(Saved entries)

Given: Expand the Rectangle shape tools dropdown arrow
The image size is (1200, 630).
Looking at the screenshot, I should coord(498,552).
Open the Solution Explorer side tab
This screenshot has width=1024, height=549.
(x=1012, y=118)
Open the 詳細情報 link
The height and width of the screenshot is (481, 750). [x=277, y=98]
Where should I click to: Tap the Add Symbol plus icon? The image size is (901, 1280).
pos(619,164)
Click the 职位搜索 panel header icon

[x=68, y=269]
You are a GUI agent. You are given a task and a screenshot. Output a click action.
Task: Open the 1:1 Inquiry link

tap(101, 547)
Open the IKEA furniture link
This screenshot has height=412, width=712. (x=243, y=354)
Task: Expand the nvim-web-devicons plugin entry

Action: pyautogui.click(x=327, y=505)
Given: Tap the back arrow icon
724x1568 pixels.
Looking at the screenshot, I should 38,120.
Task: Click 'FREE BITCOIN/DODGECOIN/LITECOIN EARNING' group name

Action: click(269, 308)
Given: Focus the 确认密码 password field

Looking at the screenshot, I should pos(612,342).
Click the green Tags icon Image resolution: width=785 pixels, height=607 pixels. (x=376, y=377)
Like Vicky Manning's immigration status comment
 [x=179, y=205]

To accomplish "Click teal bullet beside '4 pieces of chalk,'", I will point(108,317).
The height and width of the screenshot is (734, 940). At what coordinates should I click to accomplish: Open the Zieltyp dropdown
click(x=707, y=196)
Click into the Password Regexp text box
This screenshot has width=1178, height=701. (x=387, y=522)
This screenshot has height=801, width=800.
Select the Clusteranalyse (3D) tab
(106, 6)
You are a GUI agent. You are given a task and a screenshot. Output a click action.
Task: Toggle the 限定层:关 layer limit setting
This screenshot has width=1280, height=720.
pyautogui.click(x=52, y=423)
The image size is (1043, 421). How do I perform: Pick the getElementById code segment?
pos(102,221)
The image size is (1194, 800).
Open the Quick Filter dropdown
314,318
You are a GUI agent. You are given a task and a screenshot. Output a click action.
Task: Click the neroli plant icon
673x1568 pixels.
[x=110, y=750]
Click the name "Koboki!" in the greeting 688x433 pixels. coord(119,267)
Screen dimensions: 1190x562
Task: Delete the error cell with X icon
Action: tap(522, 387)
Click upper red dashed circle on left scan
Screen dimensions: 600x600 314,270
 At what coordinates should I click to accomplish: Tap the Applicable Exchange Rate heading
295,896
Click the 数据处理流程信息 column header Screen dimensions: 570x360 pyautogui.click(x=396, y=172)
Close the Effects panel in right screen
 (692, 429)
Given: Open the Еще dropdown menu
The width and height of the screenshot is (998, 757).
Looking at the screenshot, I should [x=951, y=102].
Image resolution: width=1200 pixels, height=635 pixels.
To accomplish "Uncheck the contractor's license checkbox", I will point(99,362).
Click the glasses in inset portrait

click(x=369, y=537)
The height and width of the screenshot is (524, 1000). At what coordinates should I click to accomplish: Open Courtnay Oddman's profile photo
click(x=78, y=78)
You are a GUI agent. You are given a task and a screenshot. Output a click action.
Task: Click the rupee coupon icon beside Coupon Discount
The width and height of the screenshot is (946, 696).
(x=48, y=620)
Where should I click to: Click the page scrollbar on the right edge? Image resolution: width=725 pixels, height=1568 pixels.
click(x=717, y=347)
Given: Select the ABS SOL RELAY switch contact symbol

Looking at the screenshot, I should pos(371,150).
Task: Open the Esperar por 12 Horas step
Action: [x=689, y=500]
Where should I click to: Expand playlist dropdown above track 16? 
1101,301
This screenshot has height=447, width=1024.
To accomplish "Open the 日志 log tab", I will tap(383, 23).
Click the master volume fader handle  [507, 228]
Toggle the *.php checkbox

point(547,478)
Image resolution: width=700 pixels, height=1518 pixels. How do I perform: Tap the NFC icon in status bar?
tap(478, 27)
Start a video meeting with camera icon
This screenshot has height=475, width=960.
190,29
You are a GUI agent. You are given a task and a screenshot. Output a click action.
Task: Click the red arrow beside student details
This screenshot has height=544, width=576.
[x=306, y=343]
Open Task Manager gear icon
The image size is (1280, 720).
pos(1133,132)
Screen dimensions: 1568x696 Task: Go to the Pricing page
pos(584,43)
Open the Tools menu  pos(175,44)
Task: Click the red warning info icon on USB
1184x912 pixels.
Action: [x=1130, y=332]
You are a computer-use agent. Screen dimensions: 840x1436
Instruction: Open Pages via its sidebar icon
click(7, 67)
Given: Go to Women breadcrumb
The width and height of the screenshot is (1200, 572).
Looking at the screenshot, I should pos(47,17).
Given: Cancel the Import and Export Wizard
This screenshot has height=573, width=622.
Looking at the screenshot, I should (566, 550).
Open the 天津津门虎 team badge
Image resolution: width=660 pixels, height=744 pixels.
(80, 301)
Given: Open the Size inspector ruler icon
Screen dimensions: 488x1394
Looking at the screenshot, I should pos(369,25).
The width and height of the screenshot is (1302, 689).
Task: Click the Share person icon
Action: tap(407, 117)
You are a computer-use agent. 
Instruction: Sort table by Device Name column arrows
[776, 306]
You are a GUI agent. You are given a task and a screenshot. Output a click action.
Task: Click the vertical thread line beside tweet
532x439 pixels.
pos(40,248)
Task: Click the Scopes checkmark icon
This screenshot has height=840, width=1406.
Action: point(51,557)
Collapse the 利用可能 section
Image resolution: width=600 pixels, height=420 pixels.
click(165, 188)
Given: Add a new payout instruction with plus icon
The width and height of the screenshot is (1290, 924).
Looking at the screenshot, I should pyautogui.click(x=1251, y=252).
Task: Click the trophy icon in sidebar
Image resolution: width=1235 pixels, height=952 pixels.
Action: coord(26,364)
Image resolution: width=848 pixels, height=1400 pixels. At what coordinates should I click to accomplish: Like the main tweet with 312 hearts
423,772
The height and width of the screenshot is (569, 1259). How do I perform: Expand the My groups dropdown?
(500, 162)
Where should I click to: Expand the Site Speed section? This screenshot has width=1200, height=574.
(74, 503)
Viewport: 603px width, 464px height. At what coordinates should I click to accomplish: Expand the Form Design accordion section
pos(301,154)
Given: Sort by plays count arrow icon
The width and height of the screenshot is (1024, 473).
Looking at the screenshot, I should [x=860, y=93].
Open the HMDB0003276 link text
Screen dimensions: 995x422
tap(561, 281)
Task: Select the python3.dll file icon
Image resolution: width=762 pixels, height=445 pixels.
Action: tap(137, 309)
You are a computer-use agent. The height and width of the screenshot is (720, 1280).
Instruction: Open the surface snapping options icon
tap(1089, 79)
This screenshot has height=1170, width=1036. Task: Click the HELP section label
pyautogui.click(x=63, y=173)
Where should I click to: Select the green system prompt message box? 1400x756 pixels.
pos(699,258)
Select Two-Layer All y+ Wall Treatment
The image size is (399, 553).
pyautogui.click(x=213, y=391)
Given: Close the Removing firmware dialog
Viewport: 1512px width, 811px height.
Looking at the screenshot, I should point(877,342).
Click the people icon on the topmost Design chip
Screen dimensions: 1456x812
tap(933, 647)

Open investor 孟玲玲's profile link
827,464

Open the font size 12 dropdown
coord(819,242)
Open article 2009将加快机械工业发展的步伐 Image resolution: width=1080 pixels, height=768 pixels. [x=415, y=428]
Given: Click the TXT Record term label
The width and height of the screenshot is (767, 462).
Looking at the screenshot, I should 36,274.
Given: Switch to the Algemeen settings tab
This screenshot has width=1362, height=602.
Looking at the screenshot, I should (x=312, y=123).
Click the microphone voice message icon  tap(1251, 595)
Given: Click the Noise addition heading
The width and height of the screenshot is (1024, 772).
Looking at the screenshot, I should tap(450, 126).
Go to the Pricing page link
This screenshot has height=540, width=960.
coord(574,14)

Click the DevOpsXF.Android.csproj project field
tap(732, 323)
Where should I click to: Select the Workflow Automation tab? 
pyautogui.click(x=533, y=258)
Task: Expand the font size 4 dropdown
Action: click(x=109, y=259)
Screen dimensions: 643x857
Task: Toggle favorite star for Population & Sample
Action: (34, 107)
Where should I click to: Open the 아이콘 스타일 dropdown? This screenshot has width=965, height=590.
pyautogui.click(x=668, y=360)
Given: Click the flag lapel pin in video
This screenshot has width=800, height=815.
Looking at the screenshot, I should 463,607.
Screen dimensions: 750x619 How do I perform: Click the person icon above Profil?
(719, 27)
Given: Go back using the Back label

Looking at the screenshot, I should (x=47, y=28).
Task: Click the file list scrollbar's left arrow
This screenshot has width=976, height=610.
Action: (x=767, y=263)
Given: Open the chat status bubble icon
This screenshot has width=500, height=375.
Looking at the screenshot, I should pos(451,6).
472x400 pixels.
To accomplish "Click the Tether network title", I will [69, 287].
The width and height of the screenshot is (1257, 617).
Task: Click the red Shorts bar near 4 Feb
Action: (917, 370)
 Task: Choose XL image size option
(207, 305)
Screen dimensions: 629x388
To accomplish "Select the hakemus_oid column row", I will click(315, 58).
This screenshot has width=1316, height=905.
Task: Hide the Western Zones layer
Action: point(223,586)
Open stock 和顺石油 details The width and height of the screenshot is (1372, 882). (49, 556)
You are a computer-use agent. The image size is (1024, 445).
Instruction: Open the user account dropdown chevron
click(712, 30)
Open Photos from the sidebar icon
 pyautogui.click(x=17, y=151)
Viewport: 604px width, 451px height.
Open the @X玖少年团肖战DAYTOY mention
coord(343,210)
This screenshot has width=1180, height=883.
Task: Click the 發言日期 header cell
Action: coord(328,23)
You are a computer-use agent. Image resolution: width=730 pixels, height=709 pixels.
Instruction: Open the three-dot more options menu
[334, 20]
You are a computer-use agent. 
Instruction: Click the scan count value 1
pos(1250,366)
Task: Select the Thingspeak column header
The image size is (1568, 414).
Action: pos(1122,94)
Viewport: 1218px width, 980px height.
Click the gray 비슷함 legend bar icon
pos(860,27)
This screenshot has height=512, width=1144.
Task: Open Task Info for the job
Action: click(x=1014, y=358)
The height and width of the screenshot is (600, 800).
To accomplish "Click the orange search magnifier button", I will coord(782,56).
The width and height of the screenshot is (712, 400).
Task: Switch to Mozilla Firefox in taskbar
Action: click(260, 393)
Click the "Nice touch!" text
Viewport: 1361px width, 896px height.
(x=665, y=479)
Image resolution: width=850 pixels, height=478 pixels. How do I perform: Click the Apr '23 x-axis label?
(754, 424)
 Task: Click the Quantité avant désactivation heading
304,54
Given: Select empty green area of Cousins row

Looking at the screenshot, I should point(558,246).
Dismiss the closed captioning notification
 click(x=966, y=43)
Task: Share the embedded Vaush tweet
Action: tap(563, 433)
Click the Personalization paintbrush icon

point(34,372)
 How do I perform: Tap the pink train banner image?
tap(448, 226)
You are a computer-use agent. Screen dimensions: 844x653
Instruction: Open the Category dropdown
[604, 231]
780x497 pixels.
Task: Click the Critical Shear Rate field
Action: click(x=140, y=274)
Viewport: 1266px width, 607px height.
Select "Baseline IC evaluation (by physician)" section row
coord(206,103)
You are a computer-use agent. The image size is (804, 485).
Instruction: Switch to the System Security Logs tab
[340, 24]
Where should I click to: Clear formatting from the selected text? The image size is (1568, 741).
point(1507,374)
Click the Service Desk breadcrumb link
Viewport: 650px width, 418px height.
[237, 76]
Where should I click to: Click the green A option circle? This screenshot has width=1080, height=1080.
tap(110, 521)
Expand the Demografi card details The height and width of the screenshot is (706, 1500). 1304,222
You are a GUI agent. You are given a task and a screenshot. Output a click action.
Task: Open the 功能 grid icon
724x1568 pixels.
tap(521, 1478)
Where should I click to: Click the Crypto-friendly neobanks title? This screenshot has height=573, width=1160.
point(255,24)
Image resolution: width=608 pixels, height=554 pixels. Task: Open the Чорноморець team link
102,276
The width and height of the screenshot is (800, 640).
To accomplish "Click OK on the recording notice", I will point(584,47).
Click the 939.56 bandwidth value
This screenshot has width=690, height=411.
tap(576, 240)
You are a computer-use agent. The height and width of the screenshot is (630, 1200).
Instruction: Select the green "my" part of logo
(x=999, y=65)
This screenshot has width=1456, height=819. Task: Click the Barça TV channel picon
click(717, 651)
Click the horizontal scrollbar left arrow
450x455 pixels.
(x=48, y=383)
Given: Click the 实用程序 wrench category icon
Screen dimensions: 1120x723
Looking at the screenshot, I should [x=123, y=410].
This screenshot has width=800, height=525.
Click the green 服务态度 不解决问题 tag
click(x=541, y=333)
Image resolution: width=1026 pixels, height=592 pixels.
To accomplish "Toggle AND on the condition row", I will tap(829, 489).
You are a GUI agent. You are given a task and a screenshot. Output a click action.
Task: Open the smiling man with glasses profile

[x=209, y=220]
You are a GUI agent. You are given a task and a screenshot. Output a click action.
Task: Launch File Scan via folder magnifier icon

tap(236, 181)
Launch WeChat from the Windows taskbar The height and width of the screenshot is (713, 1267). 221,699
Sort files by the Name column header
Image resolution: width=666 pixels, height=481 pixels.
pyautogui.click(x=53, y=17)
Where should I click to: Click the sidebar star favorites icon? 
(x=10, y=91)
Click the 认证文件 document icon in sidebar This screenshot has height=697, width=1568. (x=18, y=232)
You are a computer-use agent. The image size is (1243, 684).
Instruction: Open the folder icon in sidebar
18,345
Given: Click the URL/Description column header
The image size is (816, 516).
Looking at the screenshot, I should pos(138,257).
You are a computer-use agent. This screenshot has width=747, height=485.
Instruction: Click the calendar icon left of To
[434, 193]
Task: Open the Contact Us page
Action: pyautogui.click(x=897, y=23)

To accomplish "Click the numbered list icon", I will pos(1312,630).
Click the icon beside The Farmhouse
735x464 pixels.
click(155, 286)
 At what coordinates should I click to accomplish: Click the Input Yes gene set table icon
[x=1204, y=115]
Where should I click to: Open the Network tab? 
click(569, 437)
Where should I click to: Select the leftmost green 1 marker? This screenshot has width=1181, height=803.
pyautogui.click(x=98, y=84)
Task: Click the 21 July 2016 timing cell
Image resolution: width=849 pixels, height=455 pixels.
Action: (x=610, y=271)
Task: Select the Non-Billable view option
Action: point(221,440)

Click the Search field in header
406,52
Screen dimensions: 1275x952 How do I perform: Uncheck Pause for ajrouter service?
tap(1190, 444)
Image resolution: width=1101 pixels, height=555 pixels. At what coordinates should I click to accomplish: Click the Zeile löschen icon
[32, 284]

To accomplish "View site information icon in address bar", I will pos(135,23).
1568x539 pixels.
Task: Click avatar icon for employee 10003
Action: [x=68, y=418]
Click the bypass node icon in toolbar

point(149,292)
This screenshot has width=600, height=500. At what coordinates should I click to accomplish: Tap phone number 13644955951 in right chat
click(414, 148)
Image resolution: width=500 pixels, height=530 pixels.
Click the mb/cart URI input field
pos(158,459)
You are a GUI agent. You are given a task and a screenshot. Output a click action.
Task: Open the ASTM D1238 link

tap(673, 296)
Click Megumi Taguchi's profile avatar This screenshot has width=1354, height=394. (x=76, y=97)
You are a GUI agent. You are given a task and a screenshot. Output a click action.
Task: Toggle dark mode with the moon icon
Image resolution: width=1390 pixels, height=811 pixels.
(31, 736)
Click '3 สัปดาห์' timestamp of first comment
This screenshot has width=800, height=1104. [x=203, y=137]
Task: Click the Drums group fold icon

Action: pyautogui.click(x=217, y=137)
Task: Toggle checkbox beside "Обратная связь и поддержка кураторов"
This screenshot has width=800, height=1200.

Exercise prompt: Give back exactly the lines above starting at the line where "Select Two-Layer All y+ Wall Treatment" appears and ending at the line where "Given: Click the TXT Record term label" appears, both included, with no other lines.

Solution to this exercise:
Select Two-Layer All y+ Wall Treatment
The image size is (399, 553).
pyautogui.click(x=213, y=391)
Given: Close the Removing firmware dialog
Viewport: 1512px width, 811px height.
Looking at the screenshot, I should point(877,342).
Click the people icon on the topmost Design chip
Screen dimensions: 1456x812
tap(933, 647)

Open investor 孟玲玲's profile link
827,464

Open the font size 12 dropdown
coord(819,242)
Open article 2009将加快机械工业发展的步伐 Image resolution: width=1080 pixels, height=768 pixels. [x=415, y=428]
Given: Click the TXT Record term label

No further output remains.